Records>
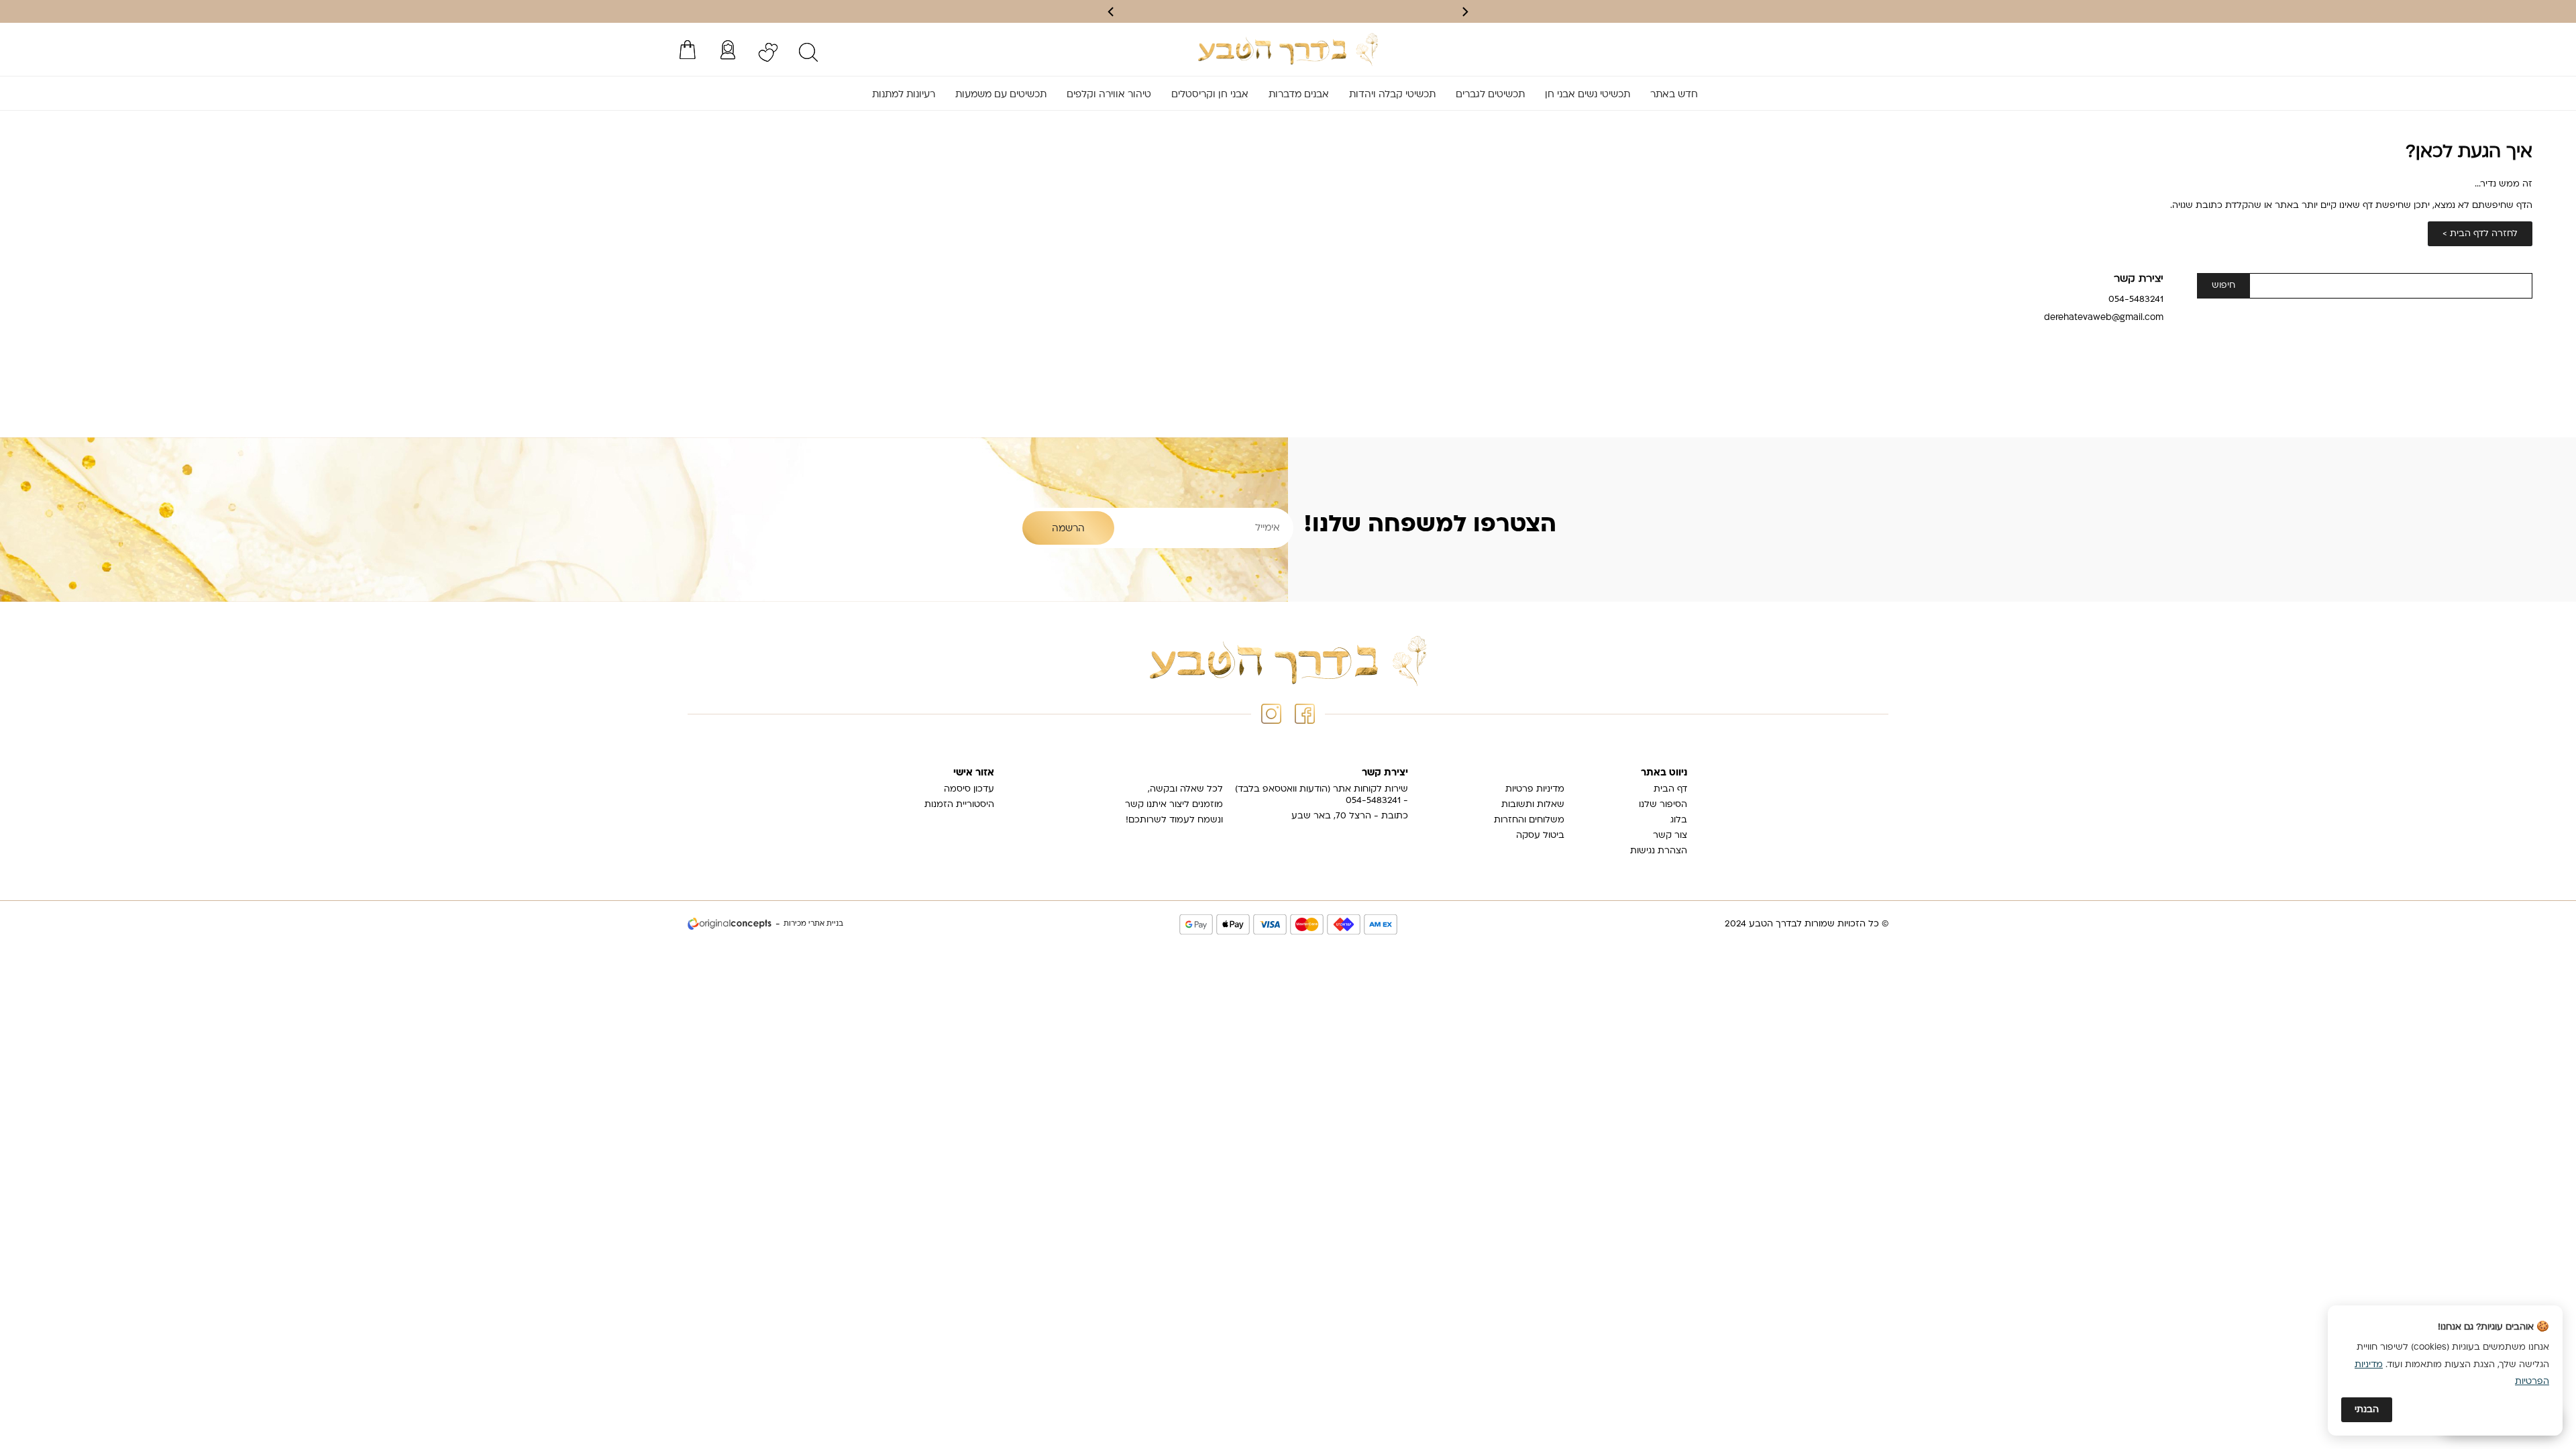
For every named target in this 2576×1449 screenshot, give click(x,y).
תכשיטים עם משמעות (1000, 95)
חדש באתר (1674, 95)
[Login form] (728, 50)
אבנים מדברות (1299, 95)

Action item>
Leave out the images and transcribe all the records exactly.

Written reply>
For every named target in this 2576×1449 screenshot, give click(x,y).
תכשיטים עם משמעות (1000, 95)
חדש באתר (1674, 95)
[Login form] (728, 50)
אבנים מדברות (1299, 95)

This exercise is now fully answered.